▶ [PROVIDED DATA]
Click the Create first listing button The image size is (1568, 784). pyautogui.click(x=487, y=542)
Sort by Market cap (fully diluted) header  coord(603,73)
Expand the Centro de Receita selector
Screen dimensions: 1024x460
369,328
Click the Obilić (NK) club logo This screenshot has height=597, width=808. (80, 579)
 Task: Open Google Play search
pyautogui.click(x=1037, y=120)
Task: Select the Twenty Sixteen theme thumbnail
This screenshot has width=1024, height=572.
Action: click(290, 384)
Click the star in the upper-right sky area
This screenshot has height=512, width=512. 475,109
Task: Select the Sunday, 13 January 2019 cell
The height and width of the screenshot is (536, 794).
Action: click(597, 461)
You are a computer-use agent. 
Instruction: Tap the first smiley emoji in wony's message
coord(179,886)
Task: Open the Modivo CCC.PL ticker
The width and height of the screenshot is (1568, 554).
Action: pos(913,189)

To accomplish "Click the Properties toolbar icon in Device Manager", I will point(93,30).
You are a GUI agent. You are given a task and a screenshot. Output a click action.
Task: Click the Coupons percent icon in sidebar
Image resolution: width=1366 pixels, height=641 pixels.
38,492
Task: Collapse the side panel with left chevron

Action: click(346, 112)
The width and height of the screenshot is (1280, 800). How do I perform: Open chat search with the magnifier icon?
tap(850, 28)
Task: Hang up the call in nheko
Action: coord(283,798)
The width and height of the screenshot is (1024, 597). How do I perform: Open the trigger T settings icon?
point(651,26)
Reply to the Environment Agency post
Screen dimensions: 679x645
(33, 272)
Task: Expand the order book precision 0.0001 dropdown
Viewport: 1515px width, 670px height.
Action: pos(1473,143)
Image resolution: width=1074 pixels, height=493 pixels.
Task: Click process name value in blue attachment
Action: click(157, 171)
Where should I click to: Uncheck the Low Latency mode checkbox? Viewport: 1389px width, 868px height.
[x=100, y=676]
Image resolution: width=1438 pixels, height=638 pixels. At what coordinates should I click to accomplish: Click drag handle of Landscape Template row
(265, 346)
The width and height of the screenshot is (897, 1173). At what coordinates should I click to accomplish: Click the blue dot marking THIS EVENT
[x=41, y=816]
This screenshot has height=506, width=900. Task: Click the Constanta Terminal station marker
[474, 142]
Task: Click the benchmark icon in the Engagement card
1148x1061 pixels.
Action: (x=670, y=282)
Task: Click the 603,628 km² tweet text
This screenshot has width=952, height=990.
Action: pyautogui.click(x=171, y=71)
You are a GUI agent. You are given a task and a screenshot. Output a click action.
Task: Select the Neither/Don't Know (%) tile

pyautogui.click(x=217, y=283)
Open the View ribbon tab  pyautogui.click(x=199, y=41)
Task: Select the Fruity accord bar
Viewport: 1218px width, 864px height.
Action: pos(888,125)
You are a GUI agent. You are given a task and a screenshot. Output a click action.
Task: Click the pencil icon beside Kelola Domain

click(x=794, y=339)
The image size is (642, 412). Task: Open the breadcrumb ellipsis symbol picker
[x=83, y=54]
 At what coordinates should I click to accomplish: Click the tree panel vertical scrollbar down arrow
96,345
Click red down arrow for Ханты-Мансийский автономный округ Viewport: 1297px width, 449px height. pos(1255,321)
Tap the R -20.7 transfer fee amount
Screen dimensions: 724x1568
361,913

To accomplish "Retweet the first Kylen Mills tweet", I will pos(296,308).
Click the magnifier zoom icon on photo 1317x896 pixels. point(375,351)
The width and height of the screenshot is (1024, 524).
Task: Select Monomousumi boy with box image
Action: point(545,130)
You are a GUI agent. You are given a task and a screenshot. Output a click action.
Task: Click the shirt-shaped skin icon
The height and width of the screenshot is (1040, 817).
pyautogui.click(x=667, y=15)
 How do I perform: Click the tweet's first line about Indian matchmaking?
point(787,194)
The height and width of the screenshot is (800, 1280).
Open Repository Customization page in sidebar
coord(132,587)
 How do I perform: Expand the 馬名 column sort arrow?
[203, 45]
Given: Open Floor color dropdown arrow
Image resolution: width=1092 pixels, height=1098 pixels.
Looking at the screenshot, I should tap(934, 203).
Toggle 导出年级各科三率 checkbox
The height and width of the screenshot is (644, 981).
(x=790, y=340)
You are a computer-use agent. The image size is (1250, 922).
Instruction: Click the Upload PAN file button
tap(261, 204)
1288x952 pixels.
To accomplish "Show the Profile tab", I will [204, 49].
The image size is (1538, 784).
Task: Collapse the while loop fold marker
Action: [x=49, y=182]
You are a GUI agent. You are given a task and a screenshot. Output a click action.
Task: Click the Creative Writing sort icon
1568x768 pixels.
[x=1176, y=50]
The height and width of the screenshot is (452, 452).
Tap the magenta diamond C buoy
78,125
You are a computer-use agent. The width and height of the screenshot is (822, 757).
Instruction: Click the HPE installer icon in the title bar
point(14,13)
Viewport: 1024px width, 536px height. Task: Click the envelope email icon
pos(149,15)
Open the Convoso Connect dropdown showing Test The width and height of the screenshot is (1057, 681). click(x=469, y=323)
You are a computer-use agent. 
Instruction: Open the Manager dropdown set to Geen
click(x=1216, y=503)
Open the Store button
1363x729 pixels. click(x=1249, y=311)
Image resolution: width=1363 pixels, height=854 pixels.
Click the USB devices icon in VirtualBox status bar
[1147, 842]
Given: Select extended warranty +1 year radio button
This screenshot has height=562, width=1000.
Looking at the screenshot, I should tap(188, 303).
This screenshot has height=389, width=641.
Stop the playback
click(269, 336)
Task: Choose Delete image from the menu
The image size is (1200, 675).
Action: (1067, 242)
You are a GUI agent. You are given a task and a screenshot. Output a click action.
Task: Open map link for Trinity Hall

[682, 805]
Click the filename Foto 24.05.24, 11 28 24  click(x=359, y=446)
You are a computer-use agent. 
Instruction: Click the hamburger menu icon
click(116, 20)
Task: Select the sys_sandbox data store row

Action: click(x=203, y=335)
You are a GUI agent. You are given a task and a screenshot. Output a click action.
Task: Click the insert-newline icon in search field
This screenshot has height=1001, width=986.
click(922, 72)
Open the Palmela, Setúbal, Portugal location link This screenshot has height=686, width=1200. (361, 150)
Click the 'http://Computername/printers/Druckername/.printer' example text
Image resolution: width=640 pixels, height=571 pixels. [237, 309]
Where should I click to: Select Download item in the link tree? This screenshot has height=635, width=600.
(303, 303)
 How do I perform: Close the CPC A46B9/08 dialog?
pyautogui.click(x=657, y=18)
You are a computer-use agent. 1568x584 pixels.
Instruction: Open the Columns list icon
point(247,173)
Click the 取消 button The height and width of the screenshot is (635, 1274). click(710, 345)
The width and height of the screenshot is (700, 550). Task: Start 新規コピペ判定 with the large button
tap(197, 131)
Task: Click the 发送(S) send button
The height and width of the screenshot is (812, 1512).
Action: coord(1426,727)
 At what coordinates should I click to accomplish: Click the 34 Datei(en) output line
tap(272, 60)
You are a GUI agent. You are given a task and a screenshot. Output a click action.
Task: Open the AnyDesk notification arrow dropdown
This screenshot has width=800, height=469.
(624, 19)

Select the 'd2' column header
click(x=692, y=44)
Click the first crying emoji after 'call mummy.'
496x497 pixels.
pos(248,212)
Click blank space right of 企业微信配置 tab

▶ [WHAT YOU NEED TO DO]
Set down the material above in full, keeping each line exactly as it is.

▶ [EXERCISE OUTPUT]
Click the Create first listing button The image size is (1568, 784). pyautogui.click(x=487, y=542)
Sort by Market cap (fully diluted) header  coord(603,73)
Expand the Centro de Receita selector
Screen dimensions: 1024x460
369,328
Click the Obilić (NK) club logo This screenshot has height=597, width=808. (80, 579)
 Task: Open Google Play search
pyautogui.click(x=1037, y=120)
Task: Select the Twenty Sixteen theme thumbnail
This screenshot has width=1024, height=572.
Action: click(290, 384)
Click the star in the upper-right sky area
This screenshot has height=512, width=512. 475,109
Task: Select the Sunday, 13 January 2019 cell
The height and width of the screenshot is (536, 794).
Action: click(597, 461)
You are a computer-use agent. 
Instruction: Tap the first smiley emoji in wony's message
coord(179,886)
Task: Open the Modivo CCC.PL ticker
The width and height of the screenshot is (1568, 554).
Action: pos(913,189)

To accomplish "Click the Properties toolbar icon in Device Manager", I will point(93,30).
You are a GUI agent. You are given a task and a screenshot. Output a click action.
Task: Click the Coupons percent icon in sidebar
Image resolution: width=1366 pixels, height=641 pixels.
38,492
Task: Collapse the side panel with left chevron

Action: click(346, 112)
The width and height of the screenshot is (1280, 800). How do I perform: Open chat search with the magnifier icon?
tap(850, 28)
Task: Hang up the call in nheko
Action: coord(283,798)
The width and height of the screenshot is (1024, 597). How do I perform: Open the trigger T settings icon?
point(651,26)
Reply to the Environment Agency post
Screen dimensions: 679x645
(33, 272)
Task: Expand the order book precision 0.0001 dropdown
Viewport: 1515px width, 670px height.
Action: pos(1473,143)
Image resolution: width=1074 pixels, height=493 pixels.
Task: Click process name value in blue attachment
Action: click(157, 171)
Where should I click to: Uncheck the Low Latency mode checkbox? Viewport: 1389px width, 868px height.
[x=100, y=676]
Image resolution: width=1438 pixels, height=638 pixels. At what coordinates should I click to accomplish: Click drag handle of Landscape Template row
(265, 346)
The width and height of the screenshot is (897, 1173). At what coordinates should I click to accomplish: Click the blue dot marking THIS EVENT
[x=41, y=816]
This screenshot has height=506, width=900. Task: Click the Constanta Terminal station marker
[474, 142]
Task: Click the benchmark icon in the Engagement card
1148x1061 pixels.
Action: (x=670, y=282)
Task: Click the 603,628 km² tweet text
This screenshot has width=952, height=990.
Action: pyautogui.click(x=171, y=71)
You are a GUI agent. You are given a task and a screenshot. Output a click action.
Task: Select the Neither/Don't Know (%) tile

pyautogui.click(x=217, y=283)
Open the View ribbon tab  pyautogui.click(x=199, y=41)
Task: Select the Fruity accord bar
Viewport: 1218px width, 864px height.
Action: pos(888,125)
You are a GUI agent. You are given a task and a screenshot. Output a click action.
Task: Click the pencil icon beside Kelola Domain

click(x=794, y=339)
The image size is (642, 412). Task: Open the breadcrumb ellipsis symbol picker
[x=83, y=54]
 At what coordinates should I click to accomplish: Click the tree panel vertical scrollbar down arrow
96,345
Click red down arrow for Ханты-Мансийский автономный округ Viewport: 1297px width, 449px height. pos(1255,321)
Tap the R -20.7 transfer fee amount
Screen dimensions: 724x1568
361,913

To accomplish "Retweet the first Kylen Mills tweet", I will pos(296,308).
Click the magnifier zoom icon on photo 1317x896 pixels. point(375,351)
The width and height of the screenshot is (1024, 524).
Task: Select Monomousumi boy with box image
Action: point(545,130)
You are a GUI agent. You are given a task and a screenshot. Output a click action.
Task: Click the shirt-shaped skin icon
The height and width of the screenshot is (1040, 817).
pyautogui.click(x=667, y=15)
 How do I perform: Click the tweet's first line about Indian matchmaking?
point(787,194)
The height and width of the screenshot is (800, 1280).
Open Repository Customization page in sidebar
coord(132,587)
 How do I perform: Expand the 馬名 column sort arrow?
[203, 45]
Given: Open Floor color dropdown arrow
Image resolution: width=1092 pixels, height=1098 pixels.
Looking at the screenshot, I should tap(934, 203).
Toggle 导出年级各科三率 checkbox
The height and width of the screenshot is (644, 981).
(x=790, y=340)
You are a computer-use agent. The image size is (1250, 922).
Instruction: Click the Upload PAN file button
tap(261, 204)
1288x952 pixels.
To accomplish "Show the Profile tab", I will [204, 49].
The image size is (1538, 784).
Task: Collapse the while loop fold marker
Action: [x=49, y=182]
You are a GUI agent. You are given a task and a screenshot. Output a click action.
Task: Click the Creative Writing sort icon
1568x768 pixels.
[x=1176, y=50]
The height and width of the screenshot is (452, 452).
Tap the magenta diamond C buoy
78,125
You are a computer-use agent. The width and height of the screenshot is (822, 757).
Instruction: Click the HPE installer icon in the title bar
point(14,13)
Viewport: 1024px width, 536px height. Task: Click the envelope email icon
pos(149,15)
Open the Convoso Connect dropdown showing Test The width and height of the screenshot is (1057, 681). click(x=469, y=323)
You are a computer-use agent. 
Instruction: Open the Manager dropdown set to Geen
click(x=1216, y=503)
Open the Store button
1363x729 pixels. click(x=1249, y=311)
Image resolution: width=1363 pixels, height=854 pixels.
Click the USB devices icon in VirtualBox status bar
[1147, 842]
Given: Select extended warranty +1 year radio button
This screenshot has height=562, width=1000.
Looking at the screenshot, I should tap(188, 303).
This screenshot has height=389, width=641.
Stop the playback
click(269, 336)
Task: Choose Delete image from the menu
The image size is (1200, 675).
Action: (1067, 242)
You are a GUI agent. You are given a task and a screenshot. Output a click action.
Task: Open map link for Trinity Hall

[682, 805]
Click the filename Foto 24.05.24, 11 28 24  click(x=359, y=446)
You are a computer-use agent. 
Instruction: Click the hamburger menu icon
click(116, 20)
Task: Select the sys_sandbox data store row

Action: click(x=203, y=335)
You are a GUI agent. You are given a task and a screenshot. Output a click action.
Task: Click the insert-newline icon in search field
This screenshot has height=1001, width=986.
click(922, 72)
Open the Palmela, Setúbal, Portugal location link This screenshot has height=686, width=1200. (361, 150)
Click the 'http://Computername/printers/Druckername/.printer' example text
Image resolution: width=640 pixels, height=571 pixels. [237, 309]
Where should I click to: Select Download item in the link tree? This screenshot has height=635, width=600.
(303, 303)
 How do I perform: Close the CPC A46B9/08 dialog?
pyautogui.click(x=657, y=18)
You are a computer-use agent. 1568x584 pixels.
Instruction: Open the Columns list icon
point(247,173)
Click the 取消 button The height and width of the screenshot is (635, 1274). click(710, 345)
The width and height of the screenshot is (700, 550). Task: Start 新規コピペ判定 with the large button
tap(197, 131)
Task: Click the 发送(S) send button
The height and width of the screenshot is (812, 1512).
Action: coord(1426,727)
 At what coordinates should I click to accomplish: Click the 34 Datei(en) output line
tap(272, 60)
You are a GUI agent. You are given a task and a screenshot. Output a click action.
Task: Open the AnyDesk notification arrow dropdown
This screenshot has width=800, height=469.
(624, 19)

Select the 'd2' column header
click(x=692, y=44)
Click the first crying emoji after 'call mummy.'
496x497 pixels.
pos(248,212)
Click blank space right of 企业微信配置 tab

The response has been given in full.